◆ Dataset excerpts:
______________________________
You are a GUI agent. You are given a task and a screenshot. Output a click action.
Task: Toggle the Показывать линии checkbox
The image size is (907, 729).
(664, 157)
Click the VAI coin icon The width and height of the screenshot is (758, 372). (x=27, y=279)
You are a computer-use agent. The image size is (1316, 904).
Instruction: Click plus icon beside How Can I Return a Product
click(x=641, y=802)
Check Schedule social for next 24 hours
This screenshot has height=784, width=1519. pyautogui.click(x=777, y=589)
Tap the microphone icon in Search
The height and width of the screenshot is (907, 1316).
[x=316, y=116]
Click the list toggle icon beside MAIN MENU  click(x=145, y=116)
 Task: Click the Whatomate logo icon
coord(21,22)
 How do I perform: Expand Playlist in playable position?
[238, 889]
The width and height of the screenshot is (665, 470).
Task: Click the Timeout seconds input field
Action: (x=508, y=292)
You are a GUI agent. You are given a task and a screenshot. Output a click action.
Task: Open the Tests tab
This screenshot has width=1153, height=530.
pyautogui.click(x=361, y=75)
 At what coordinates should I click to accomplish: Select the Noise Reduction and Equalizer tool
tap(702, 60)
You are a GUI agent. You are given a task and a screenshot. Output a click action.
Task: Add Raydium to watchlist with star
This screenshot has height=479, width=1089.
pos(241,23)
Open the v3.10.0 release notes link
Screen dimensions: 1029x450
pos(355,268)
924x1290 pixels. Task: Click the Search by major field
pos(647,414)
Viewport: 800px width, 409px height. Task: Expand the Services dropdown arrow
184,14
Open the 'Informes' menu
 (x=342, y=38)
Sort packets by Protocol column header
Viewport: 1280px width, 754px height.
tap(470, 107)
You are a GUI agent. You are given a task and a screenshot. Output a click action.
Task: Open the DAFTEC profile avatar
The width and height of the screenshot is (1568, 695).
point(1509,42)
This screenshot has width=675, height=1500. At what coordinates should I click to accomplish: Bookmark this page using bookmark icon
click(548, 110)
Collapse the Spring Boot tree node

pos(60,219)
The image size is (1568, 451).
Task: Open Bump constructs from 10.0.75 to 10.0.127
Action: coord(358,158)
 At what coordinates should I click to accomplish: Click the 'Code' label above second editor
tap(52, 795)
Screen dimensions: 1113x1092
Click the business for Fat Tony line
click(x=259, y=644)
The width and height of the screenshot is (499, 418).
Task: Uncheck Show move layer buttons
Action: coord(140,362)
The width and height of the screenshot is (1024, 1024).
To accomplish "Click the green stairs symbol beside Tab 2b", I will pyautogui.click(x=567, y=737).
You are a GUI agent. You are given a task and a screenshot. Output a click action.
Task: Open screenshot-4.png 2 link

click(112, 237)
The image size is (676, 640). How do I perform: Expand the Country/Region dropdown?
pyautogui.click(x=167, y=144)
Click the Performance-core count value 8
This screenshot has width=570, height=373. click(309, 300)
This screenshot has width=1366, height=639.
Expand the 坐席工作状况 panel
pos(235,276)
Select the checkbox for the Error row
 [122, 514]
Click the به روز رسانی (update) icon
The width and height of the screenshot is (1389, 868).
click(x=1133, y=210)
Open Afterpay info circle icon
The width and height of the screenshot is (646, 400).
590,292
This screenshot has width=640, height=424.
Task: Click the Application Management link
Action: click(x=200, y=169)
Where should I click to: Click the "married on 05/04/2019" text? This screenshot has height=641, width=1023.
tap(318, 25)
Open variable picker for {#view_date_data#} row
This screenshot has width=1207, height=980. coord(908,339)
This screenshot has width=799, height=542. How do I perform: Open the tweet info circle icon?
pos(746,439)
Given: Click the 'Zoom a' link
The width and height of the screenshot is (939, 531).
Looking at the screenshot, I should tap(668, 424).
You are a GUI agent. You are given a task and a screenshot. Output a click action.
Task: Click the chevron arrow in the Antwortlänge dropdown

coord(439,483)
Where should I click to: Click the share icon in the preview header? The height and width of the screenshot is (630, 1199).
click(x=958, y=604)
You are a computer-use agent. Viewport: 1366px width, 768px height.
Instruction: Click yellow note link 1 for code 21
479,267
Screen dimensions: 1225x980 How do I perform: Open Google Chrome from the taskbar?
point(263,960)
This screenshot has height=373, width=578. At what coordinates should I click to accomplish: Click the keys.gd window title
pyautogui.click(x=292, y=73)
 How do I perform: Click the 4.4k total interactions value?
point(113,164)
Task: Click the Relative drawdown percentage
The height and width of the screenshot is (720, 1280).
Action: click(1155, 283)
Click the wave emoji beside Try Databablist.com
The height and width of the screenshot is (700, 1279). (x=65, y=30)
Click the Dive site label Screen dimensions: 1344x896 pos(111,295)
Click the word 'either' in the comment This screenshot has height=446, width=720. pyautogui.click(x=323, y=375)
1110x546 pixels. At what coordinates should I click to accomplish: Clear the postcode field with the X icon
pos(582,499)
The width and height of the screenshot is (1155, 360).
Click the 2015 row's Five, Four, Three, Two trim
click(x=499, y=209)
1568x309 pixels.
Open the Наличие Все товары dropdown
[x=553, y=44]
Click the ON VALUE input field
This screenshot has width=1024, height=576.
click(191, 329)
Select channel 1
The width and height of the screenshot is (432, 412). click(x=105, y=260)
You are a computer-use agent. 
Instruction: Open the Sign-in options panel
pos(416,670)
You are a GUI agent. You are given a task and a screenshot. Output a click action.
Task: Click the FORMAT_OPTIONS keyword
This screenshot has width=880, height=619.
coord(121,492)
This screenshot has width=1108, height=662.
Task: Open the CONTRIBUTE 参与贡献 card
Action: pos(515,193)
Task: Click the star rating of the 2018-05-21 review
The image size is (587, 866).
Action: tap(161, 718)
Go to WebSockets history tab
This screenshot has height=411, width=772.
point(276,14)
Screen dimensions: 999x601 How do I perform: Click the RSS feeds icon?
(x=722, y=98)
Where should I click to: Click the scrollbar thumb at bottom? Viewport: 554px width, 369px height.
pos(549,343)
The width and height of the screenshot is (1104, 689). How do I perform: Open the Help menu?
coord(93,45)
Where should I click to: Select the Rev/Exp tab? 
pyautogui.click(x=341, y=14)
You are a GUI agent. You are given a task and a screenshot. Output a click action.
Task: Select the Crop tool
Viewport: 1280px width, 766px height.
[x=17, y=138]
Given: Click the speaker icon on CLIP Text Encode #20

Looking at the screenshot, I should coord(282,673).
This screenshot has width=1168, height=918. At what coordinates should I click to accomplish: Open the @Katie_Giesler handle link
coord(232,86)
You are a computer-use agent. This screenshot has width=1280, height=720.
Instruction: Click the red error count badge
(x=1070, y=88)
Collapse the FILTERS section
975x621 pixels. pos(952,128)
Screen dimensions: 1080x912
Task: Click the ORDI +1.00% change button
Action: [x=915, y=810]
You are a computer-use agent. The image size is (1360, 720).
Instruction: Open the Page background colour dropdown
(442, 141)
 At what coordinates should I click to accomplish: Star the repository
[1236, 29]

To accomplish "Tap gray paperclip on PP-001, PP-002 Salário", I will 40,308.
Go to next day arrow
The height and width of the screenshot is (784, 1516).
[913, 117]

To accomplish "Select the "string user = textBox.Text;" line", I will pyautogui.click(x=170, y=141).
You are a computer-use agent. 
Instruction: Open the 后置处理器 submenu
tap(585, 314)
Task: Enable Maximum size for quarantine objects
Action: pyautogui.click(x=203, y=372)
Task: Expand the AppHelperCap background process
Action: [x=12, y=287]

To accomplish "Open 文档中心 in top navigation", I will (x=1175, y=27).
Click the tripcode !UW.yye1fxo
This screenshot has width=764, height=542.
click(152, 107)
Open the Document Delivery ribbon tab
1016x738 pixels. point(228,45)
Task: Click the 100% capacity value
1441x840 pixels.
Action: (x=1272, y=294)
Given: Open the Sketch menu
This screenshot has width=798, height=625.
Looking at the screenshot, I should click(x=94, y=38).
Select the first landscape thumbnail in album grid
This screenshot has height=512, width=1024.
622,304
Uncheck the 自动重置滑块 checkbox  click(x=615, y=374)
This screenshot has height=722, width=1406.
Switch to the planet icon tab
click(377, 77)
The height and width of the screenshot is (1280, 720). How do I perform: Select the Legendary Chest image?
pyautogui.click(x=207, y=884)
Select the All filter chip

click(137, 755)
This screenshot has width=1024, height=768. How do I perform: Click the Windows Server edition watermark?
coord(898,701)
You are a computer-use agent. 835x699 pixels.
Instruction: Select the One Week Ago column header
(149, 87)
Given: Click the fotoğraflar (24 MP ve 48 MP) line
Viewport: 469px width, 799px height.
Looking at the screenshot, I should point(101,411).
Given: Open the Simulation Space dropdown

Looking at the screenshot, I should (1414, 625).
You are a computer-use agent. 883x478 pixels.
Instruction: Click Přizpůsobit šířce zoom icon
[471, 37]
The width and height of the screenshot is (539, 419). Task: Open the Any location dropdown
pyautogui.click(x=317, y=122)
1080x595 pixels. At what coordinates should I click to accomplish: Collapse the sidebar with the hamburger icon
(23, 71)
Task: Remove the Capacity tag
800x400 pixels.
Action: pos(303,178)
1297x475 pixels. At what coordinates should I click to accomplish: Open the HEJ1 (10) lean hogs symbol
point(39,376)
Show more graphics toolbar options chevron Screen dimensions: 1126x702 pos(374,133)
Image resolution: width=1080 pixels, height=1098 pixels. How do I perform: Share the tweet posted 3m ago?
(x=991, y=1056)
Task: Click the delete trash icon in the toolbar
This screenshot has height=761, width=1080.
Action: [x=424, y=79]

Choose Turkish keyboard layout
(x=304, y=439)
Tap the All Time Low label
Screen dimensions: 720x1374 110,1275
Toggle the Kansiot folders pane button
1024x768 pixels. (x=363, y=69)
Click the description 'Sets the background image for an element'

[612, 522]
______________________________
Your answer should consist of the lines from the line with "Show more graphics" to the line with "Task: Click the delete" above, repeated exactly, both ends included.

◆ Response below:
Show more graphics toolbar options chevron Screen dimensions: 1126x702 pos(374,133)
Image resolution: width=1080 pixels, height=1098 pixels. How do I perform: Share the tweet posted 3m ago?
(x=991, y=1056)
Task: Click the delete trash icon in the toolbar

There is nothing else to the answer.